The molar enthalpy of vaporization of water at \(373 \mathrm{~K}\) and \(1.00\) atm is \(40.7 \mathrm{~kJ} / \mathrm{mol}\). What fraction of this energy is used to change the internal energy of the water, and what fraction is used to do work against the atmosphere? (Hint: Assume that water vapor is an ideal gas.)

Short Answer

Expert verified
The fraction of the 40.7 kJ/mol energy used for changing the internal energy of water is approximately 1.076, and the fraction used for working against the atmosphere is approximately 0.076.

Step by step solution

01

Recall the definition of enthalpy change and the first law of thermodynamics

Enthalpy change, ΔH, is the sum of the change in internal energy, ΔU, and the work done against the atmosphere, @PΔV@. This can be written as: \( ΔH = ΔU + PΔV \) The first law of thermodynamics states that the change in internal energy of a system is equal to the heat absorbed, q, minus the work done by the system, w.

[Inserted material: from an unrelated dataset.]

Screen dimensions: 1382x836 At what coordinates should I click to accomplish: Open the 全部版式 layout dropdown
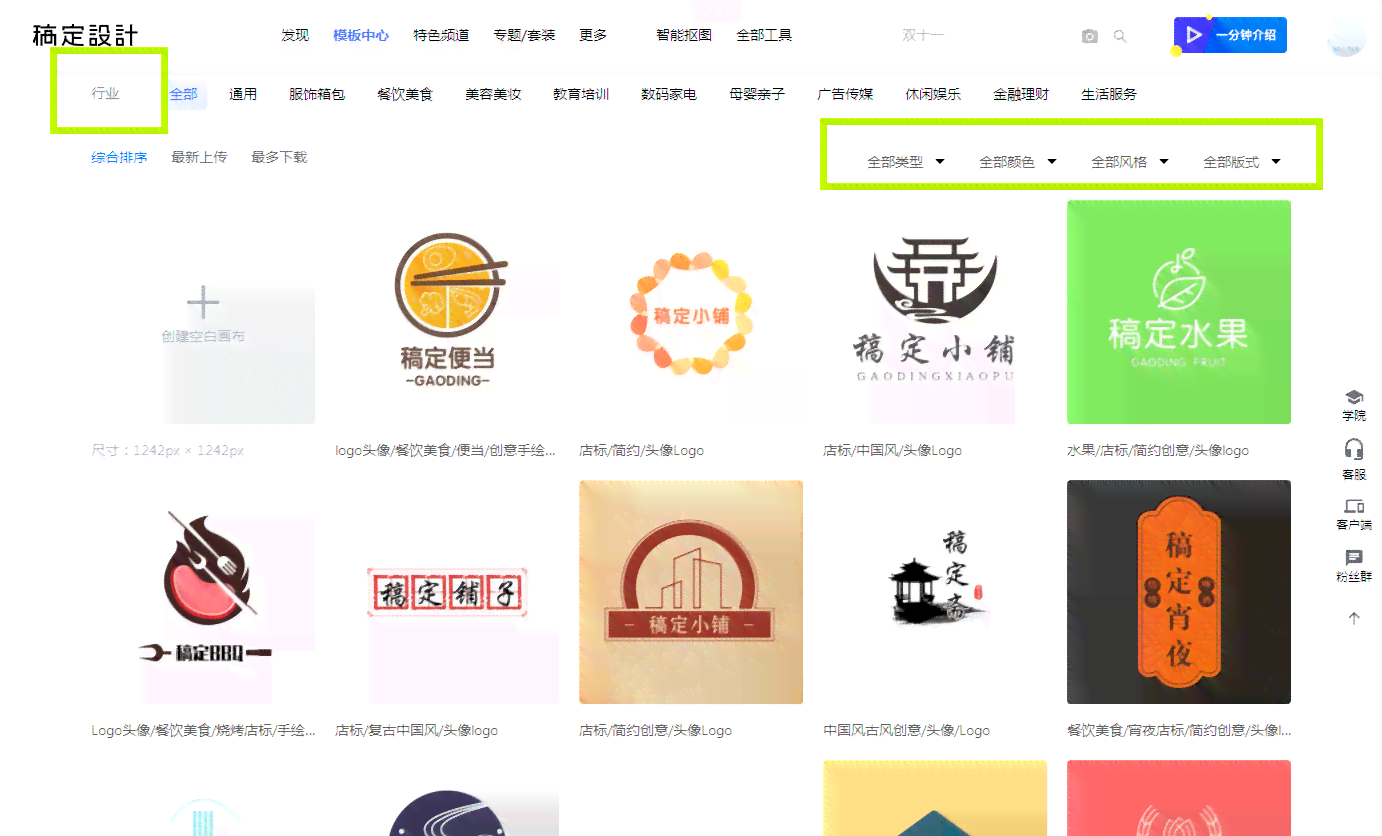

This can be expressed as: \( ΔU = q - w \)
02

Determine the work done against the atmosphere

For an ideal gas, the work done against the atmosphere (w) can be calculated using the formula: \( w = -nRT \) Where: - n is the number of moles - R is the gas constant (\(8.314~\mathrm{J~mol^{-1}~K^{-1}}\)) - T is the temperature in Kelvin We know that we are working with 1 mole of water, so n = 1. The temperature is given as 373 K. Substituting these values, we get: \( w = -1 \cdot 8.314 \cdot 373 \) \( w = -3097.722 \mathrm{~J} \) \( w = -3.098 \mathrm{~kJ} \) The work done against the atmosphere is -3.098 kJ.
03

Calculate the change in internal energy

We can now use the enthalpy change equation to find the change in internal energy: \( ΔH = ΔU + PΔV \) \( 40.7 = ΔU - 3.098 \) Solve for ΔU: \( ΔU = 40.7 + 3.098 \) \( ΔU = 43.798 \mathrm{~kJ} \) The change in internal energy of the water is 43.798 kJ.
04

Calculate the fraction of energy for the change in internal energy and work against the atmosphere

Now, we can calculate the fraction of the total energy used to change the internal energy and do work against the atmosphere: Fraction of energy for change in internal energy: \( \frac{ΔU}{ΔH} = \frac{43.798}{40.7} = 1.076 \) Fraction of energy for work against the atmosphere: \( \frac{-w}{ΔH} = \frac{-(-3.098)}{40.7} = 0.076 \) The fraction of the 40.7 kJ/mol energy used for changing the internal energy of water is approximately 1.076, and the fraction used for working against the atmosphere is approximately 0.076.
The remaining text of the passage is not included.